I have 3 specimens (A, B & C) and 5 sets of observations from A & B but only 4 from C.
Each set of observations has been reported as a mean & a standard deviation. I do not have access to the underlying data.
A:
0.230, 0.104
0.245, 0.117
0.223, 0.098
0.246, 0.131
0.240, 0.135
B:
0.225, 0.121
0.218, 0.111
0.224, 0.125
0.231, 0.129
0.204, 0.092
C:
0.245, 0.14
0.225, 0.09
0.249, 0.104
0.229, 0.099
I am curious about whether the samples are statistically different from each other as far as this measurement is concerned.

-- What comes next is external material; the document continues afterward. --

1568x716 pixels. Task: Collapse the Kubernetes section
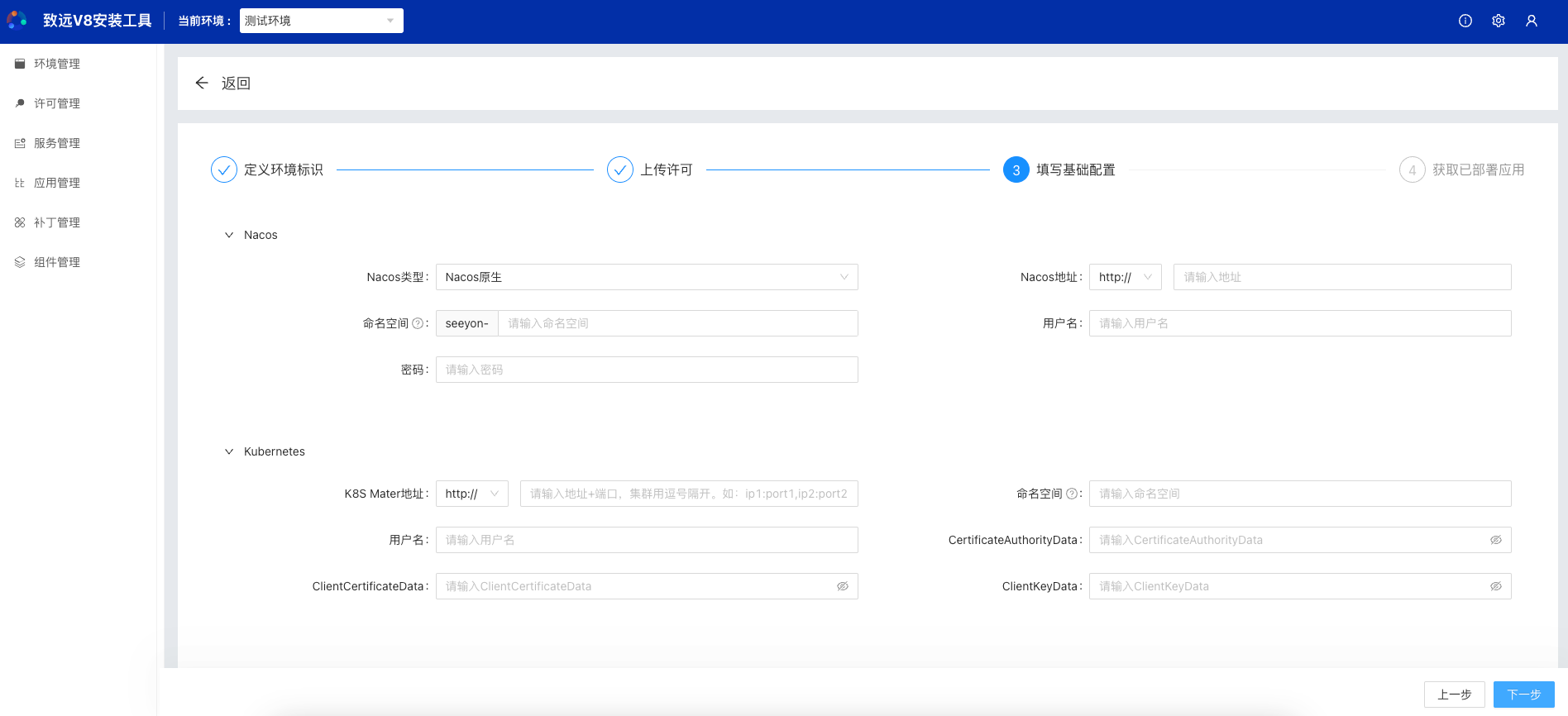(x=229, y=451)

My initial attempt was just to use the means so I did some T tests between them & then an ANOVA on all 3 using Python & Scipy's stats library.
import numpy as np
import scipy.stats as stats
A = np.array([0.230, 0.245, 0.223, 0.246, 0.240])
B = np.array([0.225, 0.218, 0.224, 0.231, 0.204])

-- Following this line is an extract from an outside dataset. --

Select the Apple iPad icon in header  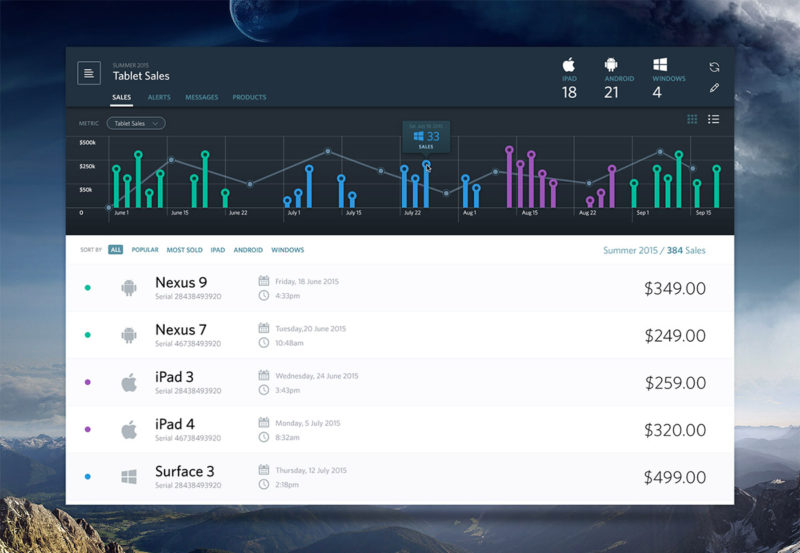(x=569, y=65)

C = np.array([0.245, 0.225, 0.249, 0.229])
AB_ttest = stats.ttest_ind(A, B)
AC_ttest = stats.ttest_ind(A, C)
BC_ttest = stats.ttest_ind(B, C)
ABC_anova = stats.f_oneway(A, B, C)
print("A, B T test: ", AB_ttest)
print("A, C T test: ", AC_ttest)
print("B, C T test: ", BC_ttest)
print(" ")
print("ANOVA: ", ABC_anova)
Here's the results rounded to 3 decimal places...
A, B T test: statistic = 2.561, p value = 0.0336
A, C T test: statistic = -0.028, p value = 0.978
B, C T test: statistic = -2.263, p value = 0.058
ANOVA: statistic = 3.889, p value = 0.0528
OK so here's where I realize I dont know what's going on.
Given that p < 0.05
implies a statitically significant difference (ssd) then the T test for A & B suggests such a difference and yet the ANOVA suggets that there is no ssd between them? Or am I reading this all wrong?
Also I'm not convinced that my approach is an acceptable statitical anlysis of this kind of data . If not how should I be approaching this?